Author: Peter McCawley, ANU
Tip O’Neill, speaker of the US House of Representatives in the 1980s, famously declared that ‘all politics is local’. The rule applies in Indonesia too. In the hotly-contested campaign for the 17 April Indonesian presidential election, a focus on roads, electricity and water is a key selling point that President Joko ‘Jokowi’ Widodo is pushing in his bid for re-election.
Jokowi’s main challenger, Prabowo Subianto, has sought to bring up all sorts of other issues during the campaign. He is trying to paint Jokowi as too sympathetic to foreign interests, concentrating rhetoric on the ‘flood’ of imports coming into Indonesia, including through the Indonesia–Australia Comprehensive Economic Partnership Agreement. He also portrays Jokowi as soft on threats to Indonesia, especially in terms of Chinese-built infrastructure. And he is targeting Jokowi over failing to spend enough on defence, pointing to Singapore’s defence budget being larger than Indonesia’s.
Jokowi has instead decided to focus his attention on promoting a boom in infrastructure spending. The infrastructure boom is one of Jokowi’s signature answers to Prabowo. When Prabowo talks defence, Jokowi responds, ‘We all agree we need to increase our defence budget. But we must have priorities. For now it is infrastructure’.
An infrastructure boom sounds good. But is this infrastructure needed? How is the program going? Is Jokowi’s program delivering results?
It seems clear that the infrastructure boom is badly needed. National investment in infrastructure in Indonesia has lagged badly since at least 2000. China and Vietnam have been investing around 7 per cent or more of GDP in infrastructure per annum for the past two decades. In contrast, infrastructure investment in Indonesia has been stuck at around the 3 per cent level. A rough Asian Development Bank benchmark is that a minimum of 5 per cent of GDP is an appropriate level for developing countries to aim at, if not more. From this point of view it is clear that Jokowi’s focus on infrastructure makes sense.

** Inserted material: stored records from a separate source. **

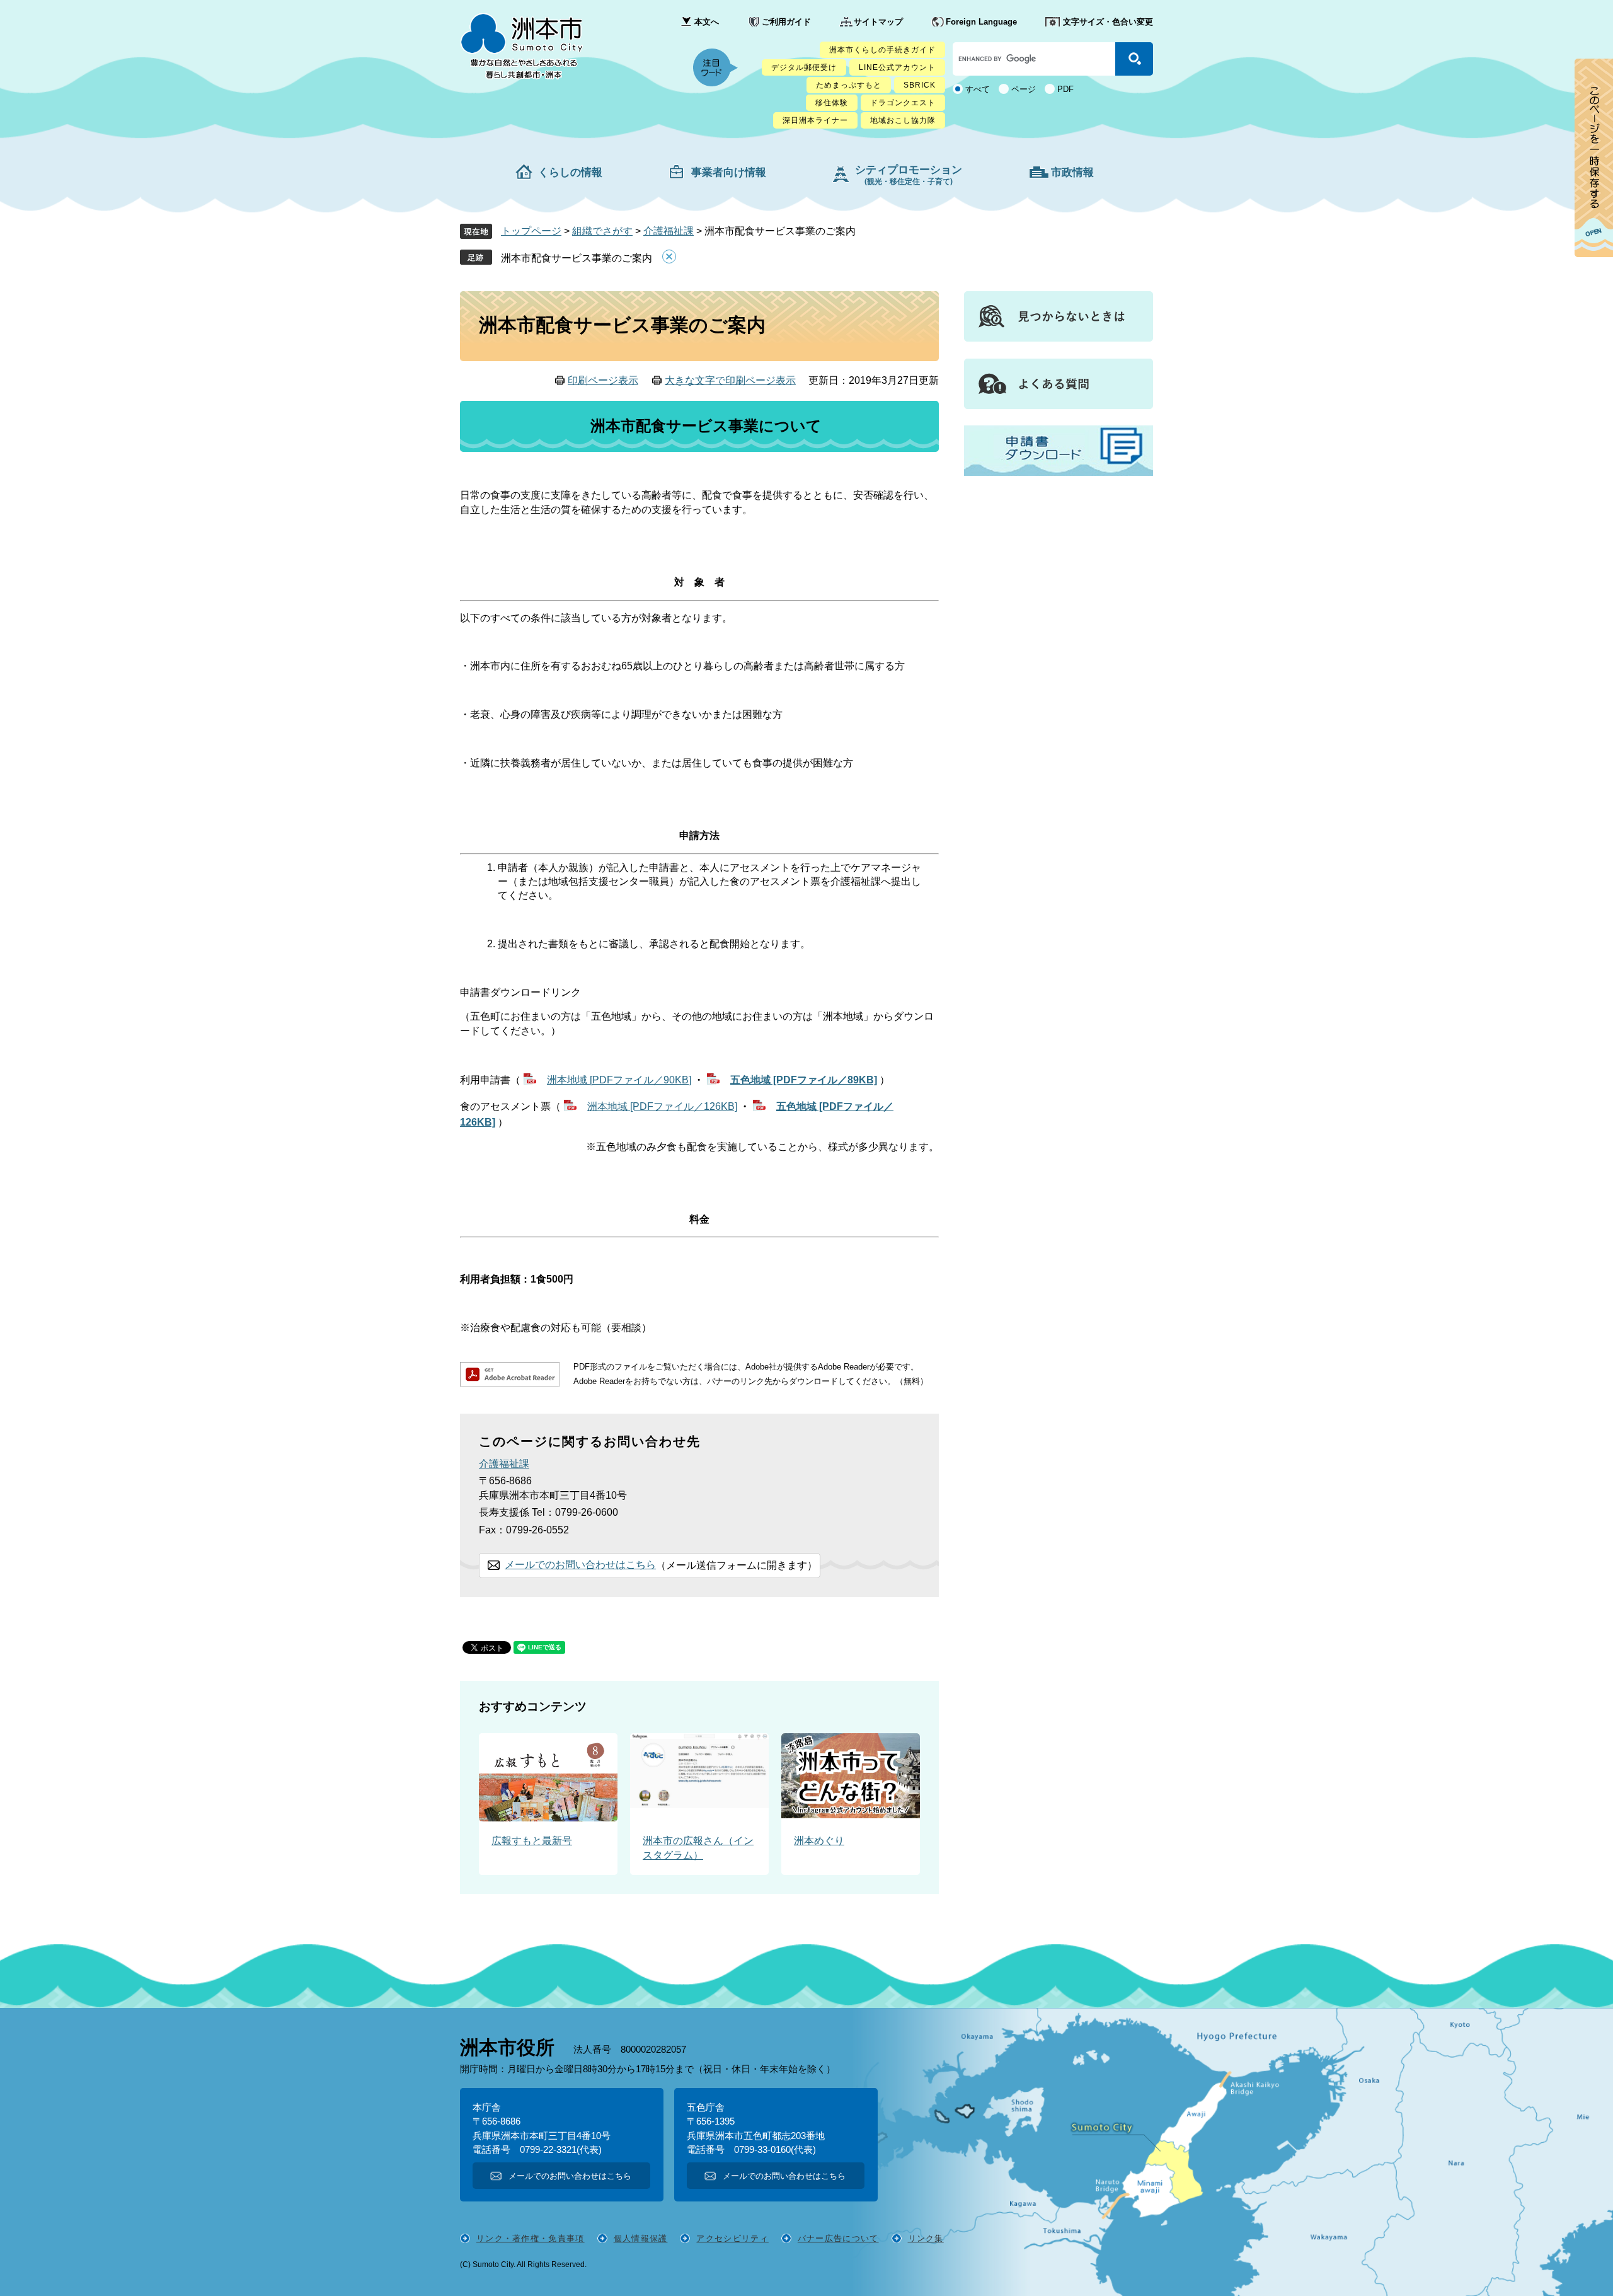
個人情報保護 (641, 2238)
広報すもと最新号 (531, 1840)
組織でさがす (602, 231)
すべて (977, 89)
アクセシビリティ (732, 2238)
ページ (1023, 89)
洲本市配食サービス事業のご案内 (576, 258)
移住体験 (831, 102)
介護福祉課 (668, 231)
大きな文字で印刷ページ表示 (730, 380)
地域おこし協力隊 (903, 120)
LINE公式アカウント (897, 67)
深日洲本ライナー (815, 120)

It makes sense from another point of view as well. Recent World Bank data suggests that the stock of capital in Indonesia is still very low. The World Bank estimate is that in 2014 both the United States and Australia had a national stock of capital of around US$1 million per person. By comparison Indonesia had around US$50,000 per person.

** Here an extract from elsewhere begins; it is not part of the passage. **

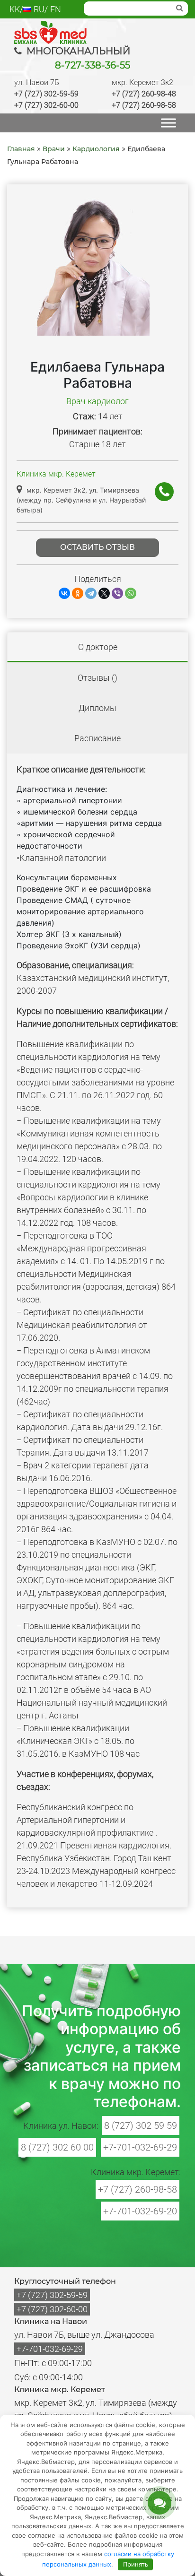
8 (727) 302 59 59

Capital accumulation in Indonesia, what investment in infrastructure contributes to, is a vital step towards promoting development. Jokowi’s approach of investing in infrastructure is a key step towards trying to build up the level of capital.
The infrastructure program in Indonesia has been spread across a range of sectors. In the transport sector there have been investments in roads, ports, rails and airports.
The total length of toll roads has expanded quickly in recent years. Although the major toll road between Jakarta and Bandung has been in operation for about 15 years, links with other parts of Java have come slower. But for the first time it is now becoming possible to travel quickly by toll roads from Jakarta to other cities in Java such as Semarang, Surabaya and neighbouring regions.
Jokowi has emphasised investment in ports as well. He began his presidency in late 2014 by talking of the need to develop maritime services across Indonesia, noting that inefficient services in ports and shipping drove up the costs of basic goods for both producers and consumers. One highly publicised project is the US$2.47 billion Kalibaru Terminal at Jakarta’s port of Tanjung Priok, the largest in the country.
Marked improvements in existing rail services, along with new railway projects, have also been attracting much attention lately. For many decades the state-owned rail company PT Kereta Api provided third-rate services across Java. But in recent years the company has lifted its game and performance has improved markedly.
New services are being announced quickly as well. Recently an efficient rail link from Jakarta’s international airport to the city centre came into operation. And March 2019 saw the Jakarta Mass Rapid Transit (MRT) metro system open for general use. The successful construction and inauguration of the MRT, with both underground and overhead stations, is a minor infrastructure miracle in Indonesia. Jokowi has announced that several extensions of the system are now underway.
How successful all these efforts will be — both in the short run and the long run — remains to be seen. Some of the infrastructure projects have run into much-publicised problems. But in the short run, Jokowi is no doubt hoping that voters will be impressed with the results of his infrastructure-led economic program.
In the long run, all new infrastructure needs good management and maintenance. This is expensive and calls for continuing government subsidies and increases in unpopular tariffs.
Despite these challenges, Jokowi’s infrastructure program has delivered clear results. If Jokowi wins a second term on 17 April as polls suggest, the infrastructure boom will doubtlessly continue over the next five years. If Prabowo comes from behind to become the next president of Indonesia, chances are that he will be more than happy to take over the encouraging list of projects that Jokowi is promoting.
Peter McCawley is Honorary Associate Professor in the Indonesia Project, Crawford School of Public Policy, The Australian National University. He was formerly an Australian Executive Director on the Board of the Asian Development Bank, Manila.